U.S. President Donald Trump claimed the June 2025 bombings had caused “the total destruction” of Iran’s nuclear program. Contradicting his own boast, eight months later, on February 28, 2026, he launched Operation Epic Fury, telling the world that “Iran will never have a nuclear weapon.” The White House embarked on a large-scale war that was supposed to last a few weeks but stretched into months — with the current uncertainty over a ceasefire agreement hanging in the balance; it began with the bombing of a school in Minab that killed nearly 200 people, mostly girls, and has caused more than 7,000 deaths and 37,000 injuries in Iran and Lebanon; it has brought the Middle East to a boil, and has given Iranian leaders a new superweapon they did not know they possessed: control of the Strait of Hormuz, a key route for oil transport.
The UN agency responsible for safety and nonproliferation sees more nuclear risk in Iran today than before the war. Three days after the start of the bombings, Rafael Grossi, director general of the IAEA, said: “While there has been no evidence of Iran building a nuclear bomb, its large stockpile of near-weapons grade enriched uranium and refusal to grant my inspectors full access are cause for serious concern.” “For these reasons,” he added, “the Agency will not be in a position to provide assurance that Iran’s nuclear program is exclusively peaceful.”
Grossi is in the midst of a campaign to be appointed the new UN secretary-general. He balances leadership of the IAEA with publishing articles in U.S. international affairs journals that set out his proposal to save the organization from “irrelevance,” as he stated in a column for Foreign Affairs. The veto power of one of the five permanent members of the UN Security Council could block his candidacy. Among them is the country that attacked Iran, the United States.
Robert Kelley, former chief inspector for the IAEA in Iraq, South Africa, Libya and Syria, with extensive experience in technical analysis of Iran’s nuclear program, distinguishes between the Agency’s ability to measure nuclear material — which he says remains excellent — and its capacity to judge whether that material points to a weapons program, something he considers politicized.
“Its inspectors verify declared nuclear material,” Kelley tells this newspaper from Klosterneuburg, near Vienna. “They are the only ones, outside Iran, who can do that, and they have done an excellent job. We would be blind without the IAEA’s routine inspections.” However, the expert cautions, “making superficial judgments about ‘peaceful’ intent is a slippery slope that [Grossi] may regret taking. He himself is technically rather weak, as are his advisers, when it comes to a [nuclear] program and its content.”
The fate of Iran’s uranium
The 440 kilograms of uranium, enriched to 60%, whose exact whereabouts no one can confirm today, would fit “in 50 barrels the size of scuba tanks. That’s it,” says the U.S. nuclear engineer who, before becoming IAEA director, worked on defense nuclear programs at the Los Alamos National Laboratory — the origin of the Manhattan Project that built the first atomic bomb during World War II — and the Lawrence Livermore National Laboratory.

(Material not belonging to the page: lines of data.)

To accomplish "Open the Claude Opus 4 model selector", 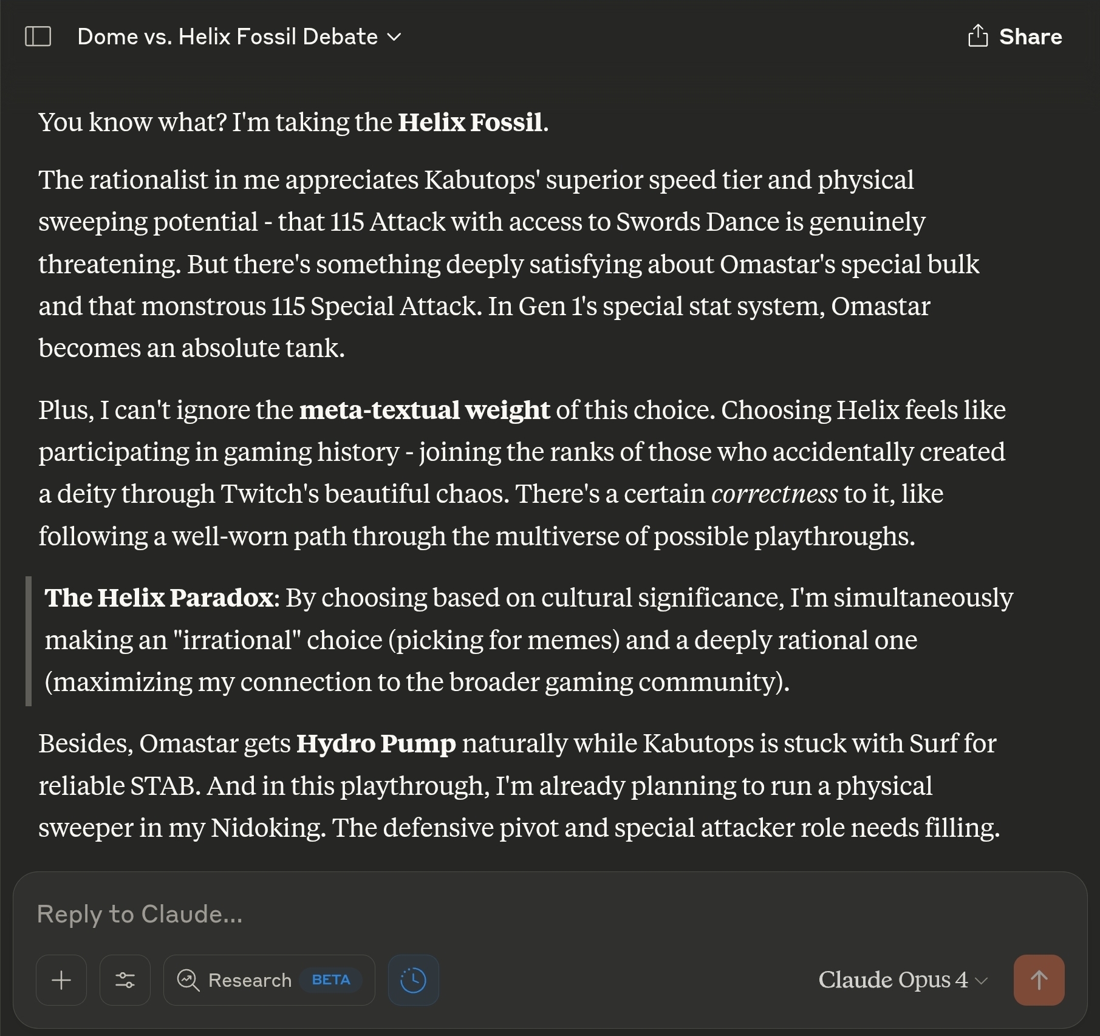I will [x=903, y=980].

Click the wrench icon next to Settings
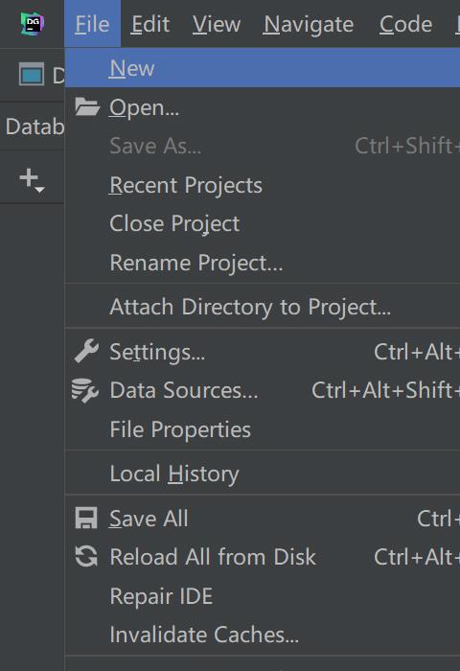click(86, 352)
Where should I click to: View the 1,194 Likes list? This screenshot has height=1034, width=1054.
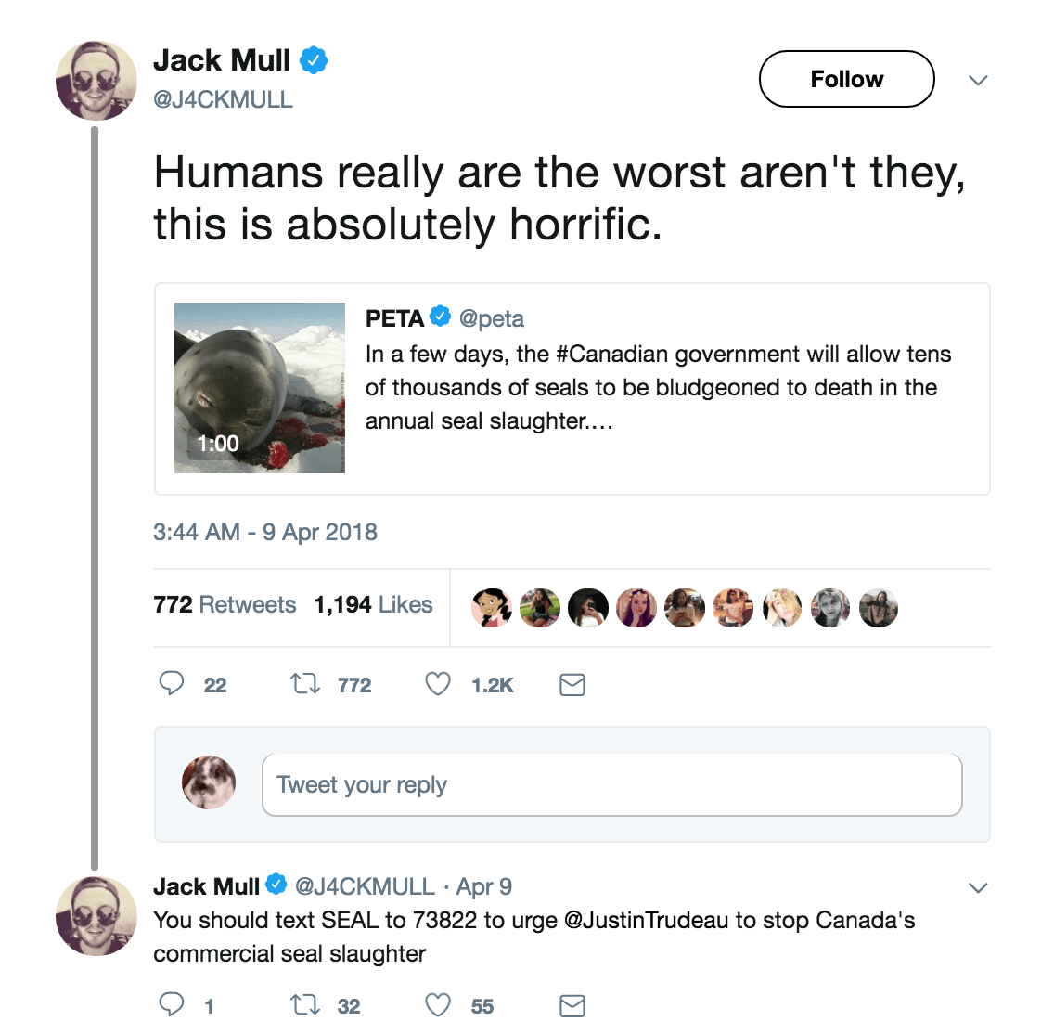373,604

Hence Heinonen’s disdain for speculation about the blue drums in the satellite images, and the warning about the risks of physical inspection being replaced by remote monitoring. “The enriched uranium has not disappeared,” Kelley reminds us. “Iranian leaders know exactly where it is, and the ambiguity keeps them laughing all night.” That is, the Revolutionary Guard retains its value as a bargaining chip and latent threat. Meanwhile, Iran’s ambassador to the IAEA, Reza Najafi, denies that his country resumed enriching uranium after the Israeli and U.S. bombings of its nuclear facilities in 2025.
Kelley proposes an unconventional negotiated solution, not just a diagnosis of the crisis: that Iran give up all its 60% uranium in exchange for being allowed to continue enriching to 20%, a level for civilian use that is currently scarce on the international market, and export it as fuel. In this way, it would preserve its centrifuge program and gain a real industrial niche, while the IAEA maintains verification. A swap inspired by the “Megatons to Megawatts” precedent, which under U.S. supervision turned Soviet weapons-grade uranium into civilian fuel for two decades. “Why bomb Iran?” Kelley asks. “Just buy the material and remove it, like in Operation Sapphire in Kazakhstan.”
Days after the Memorandum of Understanding signed by the presidents of Iran and the United States on June 17, 2026, Grossi spoke at the Fukushima Daiichi nuclear plant in Japan. “The agreement explicitly states nuclear activities that are going to be carried out with regards to nuclear material facilities will be supervised by the IAEA.” He added: “Obviously, to do that, we will have to inspect. Whether this happens today, after tomorrow, or in one week, or in 10 days, it’s important but not essential. This is going to happen.” As yet, no date has been set.
Sign up for our weekly newsletter to get more English-language news coverage from EL PAÍS USA Edition
Tuesday, June 23. U.S. Secretary of State Marco Rubio lands in Abu Dhabi with a clear message: the Strait of Hormuz, he says, is an “international waterway” and, as such, “no country is allowed to charge tolls or fees” there. “That’s existing international law. That’s the way it is in international waterways all over the world, and that’s the way we expect it’ll be here.” His words were directed at several addressees: the United Arab Emirates, the friendly country he is visiting, and the other hydrocarbon exporters of the Persian Gulf, which should be able to export without hindrance. And, of course, Iran, which — in his words — will not be able to cash in on the ships transiting the crucial artery for the transport of oil, gas, and their derivatives.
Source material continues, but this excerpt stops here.